The liner notes illustrate all of this perfectly on both releases. A disc jockey in Michigan was putting the band down and thought playing "I Wanna Be Your Dog" would prove his point that The Stooges had no talent. After playing one song the DJ came back on the air and apologized, following his nod to the band, he went on to say this was the best album he ever heard and promptly played the entire thing! More fools would voice the same sentiments only to find themselves buried in the disgrace of their own words with one triumph after another by the band. I have to admit when I first heard Iggy back in the 70's I laughed and thought he sucked, I was listening to Raw Power with a friend. I was so wrong and obviously uniformed, not to mention stuck in my narrow-minded youth.

Here we are in 2005, The Stooges have reunited, and these two classic albums are rockin' our world again remastered and repackaged with additional discs of rarities and outtakes complete with informative booklets and archive photos. Possibly, for the first time we can clearly realize, hear, and understand how vital this music was and still is. When I put on The Stooges I nearly fell of my chair, the sound is superb! When "1969" kicks into overdrive, it is incredible. This music sounds so fresh and relevant, as if Iggy and the band just stepped out of the studio and released it a week ago. It is truly amazing how great this album is. I have copies of both albums and I did not feel like I do now about this music. Because of the fine work of Rhino with the remastering process, this music slaps you up side the head immediately and makes you pay attention. I loved these albums previously but now it has moved to entirely different level, this is sacrilegious. Iggy and The Stooges are the genesis of punk and metal-they come from the place where it all began, seemingly like an alternative universe now. Even hearing more than one version of "I Wanna Be Your Dog" and "No Fun" sound great no matter how many times you hear them. Ron Asheton played a grimy, searing lead inflected with fuzz and the blues that brought every song to a boil. In live performances, Iggy was right there along side Asheton, writhing around on the stage floor, jumping, and screaming, sapping the audience of every drop of energy they had, as if he had everyone under a spell.

Funhouse picked up where The Stooges left and they added Steven McKay on saxophones to compliment their already full sound. The album, referred to in the liner notes as instant mayhem, seems like an appropriate description. On tracks like "L.A. Blues" they sounded like a fusion band gone awry, their acid influenced cacophony was far ahead of its time. Many have heralded this album as the definitive Stooges release.

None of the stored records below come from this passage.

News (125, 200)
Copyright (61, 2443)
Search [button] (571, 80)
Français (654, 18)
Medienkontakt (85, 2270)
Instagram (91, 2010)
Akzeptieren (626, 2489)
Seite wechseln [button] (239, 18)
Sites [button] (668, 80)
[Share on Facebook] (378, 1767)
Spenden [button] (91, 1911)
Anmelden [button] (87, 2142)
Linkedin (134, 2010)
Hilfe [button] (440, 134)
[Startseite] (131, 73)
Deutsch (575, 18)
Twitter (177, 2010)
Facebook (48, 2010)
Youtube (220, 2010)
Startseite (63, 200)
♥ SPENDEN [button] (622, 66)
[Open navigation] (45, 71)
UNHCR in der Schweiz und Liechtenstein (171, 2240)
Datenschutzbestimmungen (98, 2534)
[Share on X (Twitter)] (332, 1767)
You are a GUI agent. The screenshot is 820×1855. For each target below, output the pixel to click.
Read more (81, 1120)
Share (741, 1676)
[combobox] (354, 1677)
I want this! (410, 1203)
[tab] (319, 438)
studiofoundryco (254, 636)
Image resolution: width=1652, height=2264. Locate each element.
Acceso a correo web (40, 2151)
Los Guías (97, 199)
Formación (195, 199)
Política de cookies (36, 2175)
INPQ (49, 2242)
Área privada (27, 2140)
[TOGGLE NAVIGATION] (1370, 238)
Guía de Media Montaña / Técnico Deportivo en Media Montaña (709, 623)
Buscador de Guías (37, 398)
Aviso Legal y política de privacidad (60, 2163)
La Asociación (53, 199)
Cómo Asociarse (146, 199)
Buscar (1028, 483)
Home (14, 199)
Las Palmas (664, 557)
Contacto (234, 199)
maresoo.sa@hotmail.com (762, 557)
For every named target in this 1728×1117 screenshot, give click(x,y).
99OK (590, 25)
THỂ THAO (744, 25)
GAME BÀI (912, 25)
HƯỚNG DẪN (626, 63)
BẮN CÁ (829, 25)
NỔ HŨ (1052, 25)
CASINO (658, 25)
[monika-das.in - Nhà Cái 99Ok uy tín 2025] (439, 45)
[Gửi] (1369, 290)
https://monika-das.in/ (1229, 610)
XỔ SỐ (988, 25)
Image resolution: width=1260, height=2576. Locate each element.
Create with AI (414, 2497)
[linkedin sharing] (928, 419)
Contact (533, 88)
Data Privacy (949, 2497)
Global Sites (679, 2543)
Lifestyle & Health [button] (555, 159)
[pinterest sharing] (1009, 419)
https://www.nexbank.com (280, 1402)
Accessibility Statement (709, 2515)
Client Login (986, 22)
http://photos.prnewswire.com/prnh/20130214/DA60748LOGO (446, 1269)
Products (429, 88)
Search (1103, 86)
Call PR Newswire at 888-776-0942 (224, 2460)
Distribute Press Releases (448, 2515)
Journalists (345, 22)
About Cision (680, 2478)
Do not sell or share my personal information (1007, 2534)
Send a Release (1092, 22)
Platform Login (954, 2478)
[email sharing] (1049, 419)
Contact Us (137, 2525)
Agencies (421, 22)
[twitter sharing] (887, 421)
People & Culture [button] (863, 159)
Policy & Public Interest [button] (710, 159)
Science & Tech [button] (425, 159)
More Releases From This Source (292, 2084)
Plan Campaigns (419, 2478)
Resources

They still managed to maintain their tough sound and energetic edge with the rest of the tracks, standouts being the title track, "TV Eye," and "Loose," which is repeated no less than three times on the bonus disc. I must reiterate that it is all good stuff, no matter how many times you hear it. I could go on forever how great this music is, how it has shown every rocker they way since, but those of you that are familiar with the history of Iggy already know that. Keep rockin' Iggy we love ya.